Test on real data before deploying
Continuously monitor accuracy post-deployment
Use human moderators for edge cases and appeals
Communicate clearly to users why content is flagged
Understand AI limits: possibility of false positives/negatives
Evaluate using:
✅ True Positives
❌ False Positives
✅ True Negatives
❌ False Negatives

❓ Simulated Exam Questions

🧠 How does Azure AI Foundry Content Safety determine if text should be blocked or approved? ➤ By assigning severity levels (0–6) across four categories: violence, hate, sexual content, and self-harm.
🧠 What model powers image analysis in Foundry Content Safety? ➤ Florence foundation model.
🧠 How does the system evaluate multimodal content? ➤ It uses OCR to extract text from images, then analyzes both the image and text across the four categories.
🧠 Which service should you use to prevent prompt-based jailbreaks in LLM inputs? ➤ Prompt Shields.

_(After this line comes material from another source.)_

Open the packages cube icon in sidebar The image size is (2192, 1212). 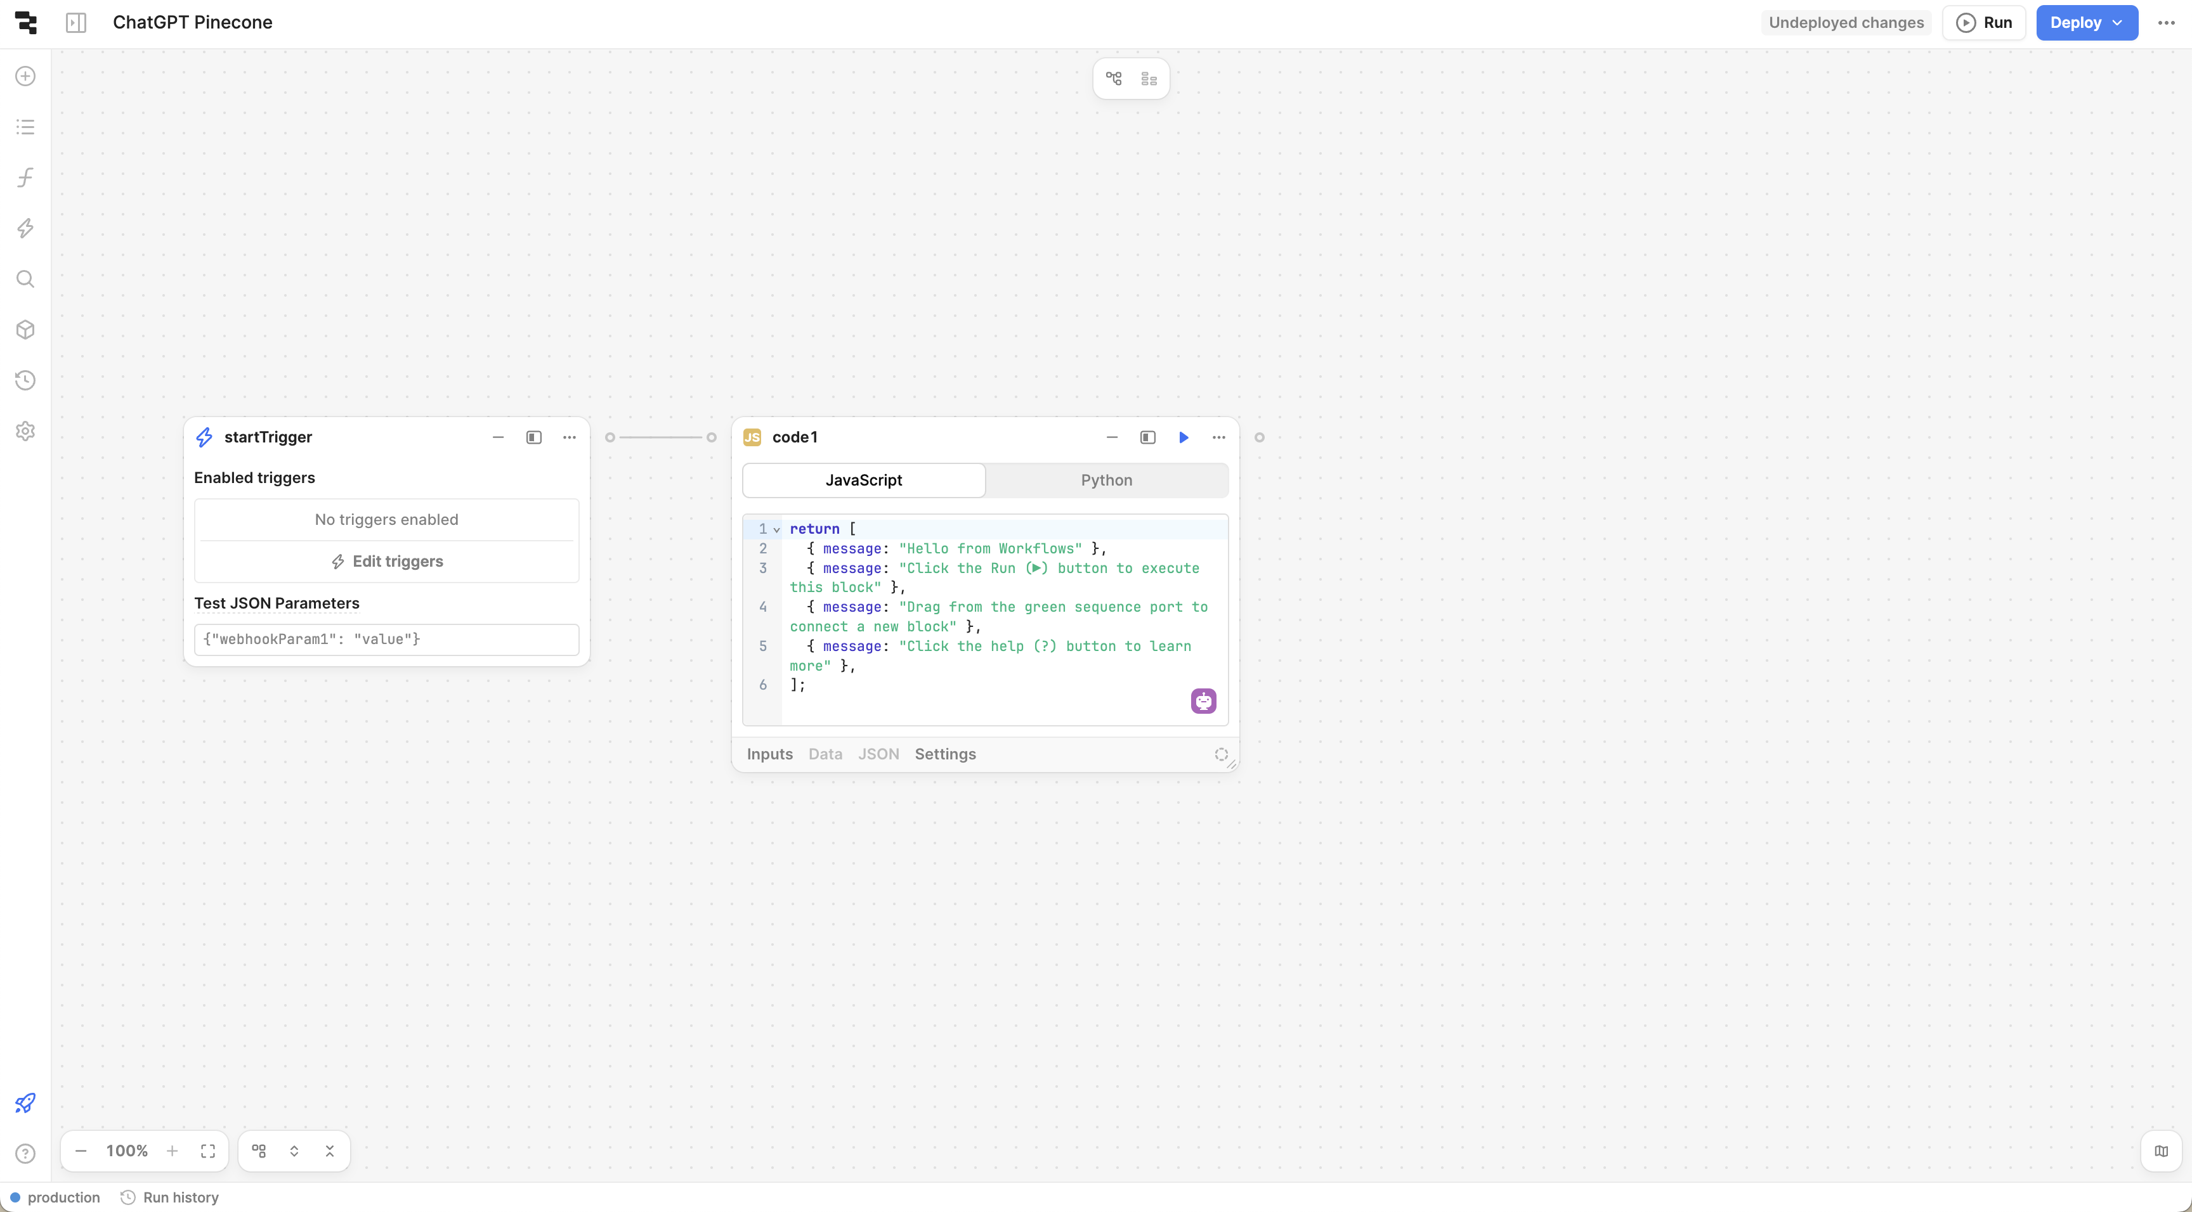25,329
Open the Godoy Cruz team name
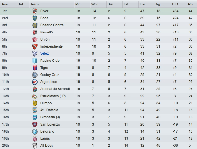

🧠 What should you do before deploying Foundry Content Safety in a live environment? ➤ Test on real data and plan continuous monitoring.
🧠 Which functionality detects grounded vs. ungrounded responses from LLMs? ➤ Groundedness Detection.
🧠 Can you define custom moderation rules? How? ➤ Yes, using the Custom Categories feature by training with example content.
🧠 What are the severity levels used for image moderation? ➤ Safe, Low, High — combined with threshold settings (Low, Medium, High) to determine action.